La rassegna ‘Rigenerazioni’, prodotta dal Teatro Argentum Potabile ha chiuso il ciclo delle rappresentazioni l’altra sera nello spazio artistico teatrale Roots, in via Borrello a Catania con lo spettacolo ‘La Loba’, scritto e diretto da Antonella Caldarella.
La Loba è “un testo teatrale ispirato alle fiabe contenute nel libro di Clarissa Pinkola Estés ‘Donne che corrono coi lupi’ – ci dice Antonella Caldarella –. È una sorta di viaggio con tante fiabe simboliche basate sull’archetipo femminile, dal respiro quasi arcaico. Mi piace sottolineare che è un teatro narrativo, ma allo stesso tempo fisico e dinamico. Tutto fatto di sudore e anima. La Loba è la lupa, la raccoglitrice, la donna delle ossa. Il suo canto, se scegli di seguirlo, ti porta in un mondo arcaico dove danzano donne-foche sotto la luna in riva al mare, dove la donna-scheletro beve lacrime umane per ricoprirsi di carne, dove i vecchi si rivelano bambini e i bambini, vecchi saggi; alla scoperta della donna selvaggia che dimora in noi che talvolta rimane nascosta per anni oppure si manifesta sin dalla nascita”.
In soldoni, lo spettacolo propone un viaggio attraverso queste storie, un guardarsi dentro, un rito collettivo che fa eco alle origini sacre del teatro stesso; una epifania dell’universo femminile visto dalle donne, inconsueta all’apparenza quanto reale.
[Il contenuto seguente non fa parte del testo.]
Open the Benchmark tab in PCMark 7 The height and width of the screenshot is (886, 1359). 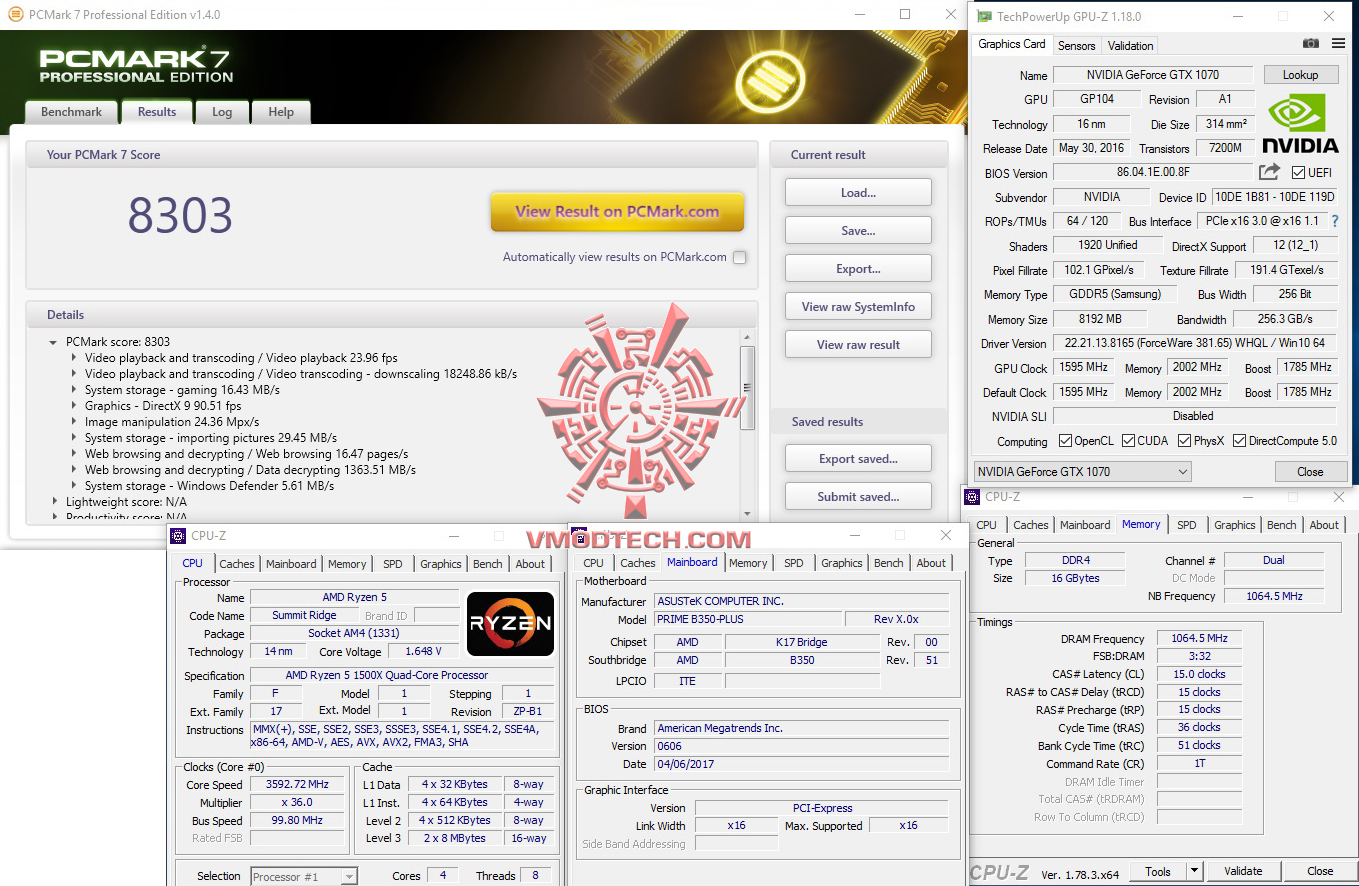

Una rappresentazione tutta giocata sul simbolismo. Il simbolismo dei testi, per la comprensione dei quali è necessaria una ermeneutica che richiede il ripasso; il simbolismo dei pochissimi strumenti di scena; il simbolismo della disposizione del pubblico nel corso dello spettacolo; il simbolismo che l’accorta regia assegna ai movimenti scenici, il simbolismo del casto nudo esibito dalle tre brave attrici: Maria Riela, Clara Baudo e Chiara Sciuto; il simbolismo d’una cadenza recitativa, che attinge ai cori del teatro classico greco, tutta tesa a sottolineare la drammaticità delle storie narrate; il simbolismo della nebbia che avvolge l’intera scena e gli spettatori.
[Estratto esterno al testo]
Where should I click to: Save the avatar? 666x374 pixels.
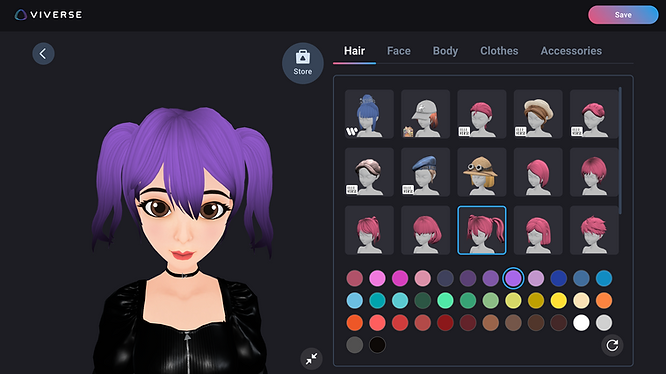click(x=623, y=15)
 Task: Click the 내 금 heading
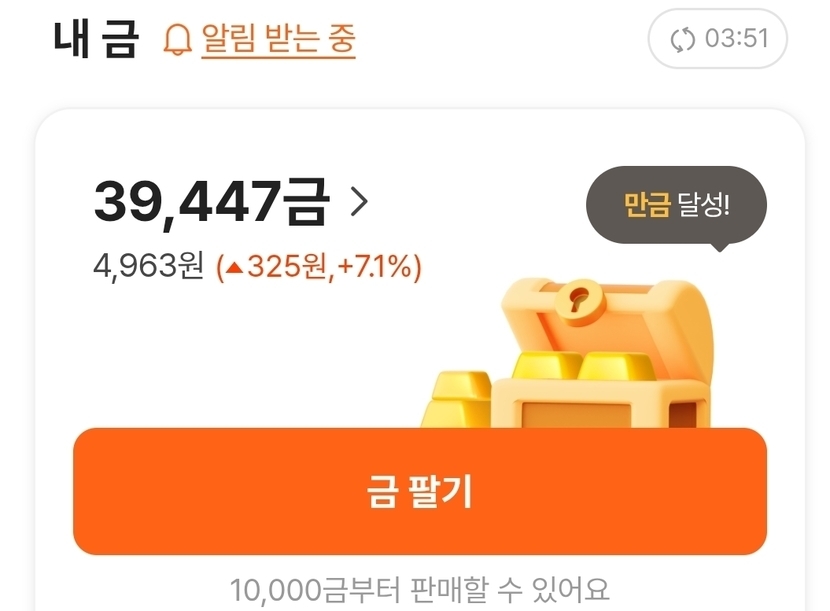96,39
Un effluvio di simboli dunque che, com’è nella natura dei simboli, attende l’interpretazione di ciascuno degli spettatori, il quale ci vede cose e sensi del tutto differenti da tutti gli altri.
Una narrazione, quella di Antonella Caldarella, che si serve in abbondanza di strumenti polisemici tutti indirizzati in una unica direzione in ogni caso, la complessità e il doloroso cammino identitario delle donne e del loro universo, che grida il bisogno d’essere compreso ed accettato nella sua sacra “follia” così cara agli Dei, sempre in lotta con la “razionalità” del maschio/uomo che non capisce e non intende per colpa o per convenienza, per incapacità o disinteresse.
Uno spettacolo che è un invito ad andare al fondo delle cose, non fermarsi in superficie, perché la superficie è dei profani che stanno davanti al tempio e non possono entrarci.
Uno spettacolo che è una sfida, una sfida per ciascuno, uomini e donne, che ha come premio l’evitare d’essere irretiti dalla “giustizia del mondo, che punisce chi ha le ali e non vola”.
Le musiche originali sono di Andrea Cable e i costumi di Gaetano e Maria Riela.